A natural history study is a type of research where doctors observe how a disease develops over time. It helps to identify factors like genetics, environment, and existing medications that might affect how the disease progresses. The goal is to understand the disease’s natural course—from when it starts to its outcome—whether that’s improvement, resolution, stagnation, or decline.
Why is a natural history study important?
A natural history study is essential, and often required, for gene therapy clinical trials, and other research into treatments. It provides crucial data on how the disease progresses and varies. It will allow for a better understanding of the disease as a whole, and can provide important information to assist patients, their caregivers, and providers in knowing what to expect and ways they can respond.
Why are natural history studies important for gene therapy trials?
Natural history studies:
-
Establish a Baseline: Understanding the natural progression of a disease is crucial for treatment development.
-
Disease Understanding: These studies provide valuable insights into the symptoms, risk factors, progression, and complications of rare diseases, where such data is often limited.
-
Refine Clinical Endpoints: The data helps identify meaningful endpoints and biomarkers to accurately assess the gene therapy’s impact.
-
Patient Selection: Natural history data helps pinpoint the right patients for clinical trials, ensuring they provide the most relevant information.
-
Regulatory Approval: Regulatory agencies like the FDA require comprehensive natural history data to evaluate the safety and efficacy of new treatments.
-
Support Trial Design: Understanding disease variability and progression helps determine the appropriate duration and size of clinical trials, and supports the use of control groups.
What is the difference between a natural history study and a patient registry?
Patient registries and natural history studies are crucial for driving research forward.
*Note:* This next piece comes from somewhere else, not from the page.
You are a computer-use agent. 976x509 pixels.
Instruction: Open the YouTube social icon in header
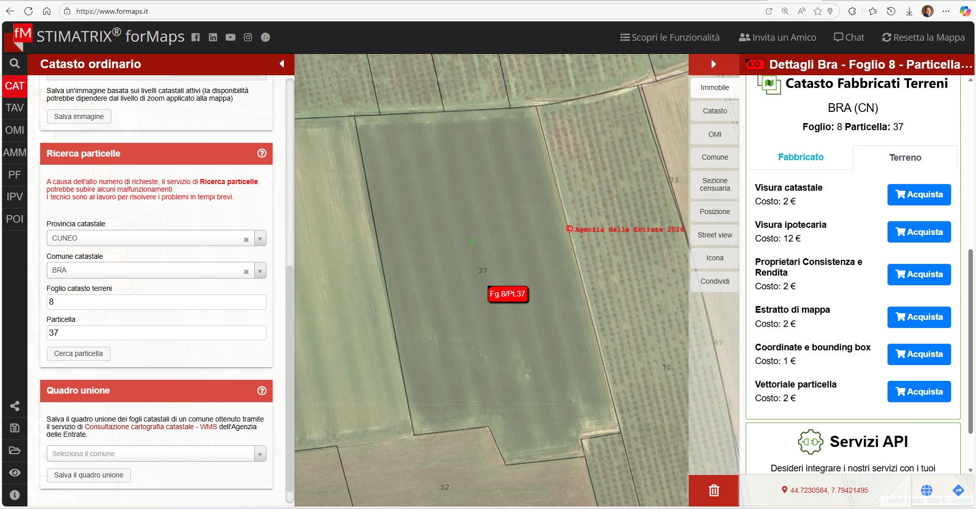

Both resources hold information on the experiences of patients and caregivers, and they offer valuable insights to researchers, industry partners who help make drug therapies, regulators, clinical providers, caregivers, and to patients themselves. The data gathered differs- in our case, we are asking patients and their caregivers to provide personal experience information in the patient registry, and in the natural history study we are asking clinicians to verify specific data on the physical presentation of the disease. These databases play a key role in developing an understanding of the disease that can inform research and provide helpful information to patients and their families.
A patient registry, like our existing GNB1 registry, is a collection of data about individuals with a specific condition, often focused on tracking patients over time. Registries can include patients at any stage of the condition and can be used for various purposes, such as identifying patterns, supporting clinical trials, or guiding treatment decisions. Our registry provides patient experience data to researchers who want to study the various aspects of GNB1.
A natural history study, on the other hand, is a type of observational research that specifically follows the progression of a disease or condition. It aims to understand how the disease develops over time, providing insight into the course of the disease, its symptoms, and how it might vary across different patients. Natural history studies are typically designed before treatment options are available, and they can help researchers inform treatment approaches by understanding the disease's natural course.
In short:
-
Patient registry: Tracks ongoing data on individuals with a specific disease, often including treatment and outcomes.Observations reported by patients alone, not verified by physicians.
-
Natural history study: Observes the progression of a disease, focusing on understanding its development. Observations made by qualified physicians, in coordination with patients.